University of Michigan Museum of Art

UMMA’s collection of nearly 20,000 works of art span culture, era and medium—its Asian collections are among the strongest of university art museum holdings.   Portfolio guides for searching the collection are organized by area, theme or medium. 

*Views of the galleries can be accessed on-line by going to On View, then entering Collection Galleries, and scrolling to Asian Crossroads Gallery, Japanese Gallery, South and Southeast Asian Gallery, Shirley Chang Gallery of Chinese Art, and the Woon-Hyung Lee and Korea Foundation Gallery of Korean Art.  A Dialog Table under Education offers an interactive storytelling and social learning tool: go to Browse Objects and Filter by Gallery or Tag.  Enter University Teaching and Research to search the Online Collection.

Virginia Museum of Fine Arts

One of the top ten comprehensive  museums in the U.S. with collections of African, American, European, East and South Asian art and Art Nouveau decorative arts, English silver, and Fabergé eggs. 

*For teaching highlights on Asian Art, click on Learn and tunnel through Resources to Special Exhibitions for on-line tools covering an 18th-century Chinese merchant class family, Japanese woodblock prints, and the Forbidden City.  By exploring Tours, go to Audio + Virtual Tours for Imperial Treasures from the Palace Museum, Beijing.

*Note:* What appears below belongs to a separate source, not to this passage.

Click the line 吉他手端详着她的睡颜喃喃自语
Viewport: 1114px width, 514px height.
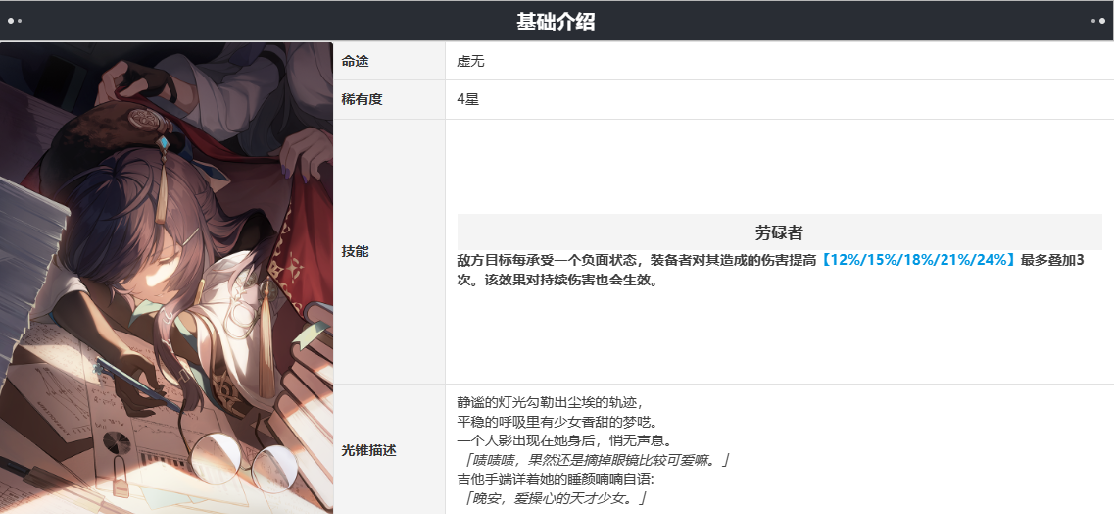pos(557,480)
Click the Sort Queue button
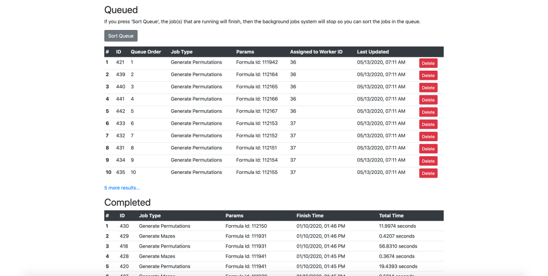This screenshot has height=276, width=548. [x=121, y=36]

Visual Sourcebook of Chinese Civilization

A visual sourcebook for teachers prepared by Patricia Buckley Ebrey (author of the Cambridge Illustrated History of China) with maps, timelines, and teachers’ guides on ten important subject areas spanning the length of Chinese history: Geography, Ancient Tombs, Buddhism, Calligraphy, Military Technology, Painting, Homes, Gardens, Clothing, and Graphic Arts.  The goal of the “sourcebook” is to supplement teaching materials with visual aids and provide students with a preview of a topic which can be used to facilitate discussion or written assignments for the classroom.

Wing Luke Museum

The Wing offers more than 18,000 resources and materials including books, periodicals, oral and video histories, photographs, historic documents and other artifacts related to the history, culture, and art of Asian Pacific Americans. 

*Scroll through Learn to Research and search the online collections catalog: http://db.wingluke.org/ Featured digital collections include Takano Studio Collection and the Cantonese Opera Collection.  Curriculum offerings together with permanent and traveling exhibitions dedicated to the Asian Pacific American experience in the United States.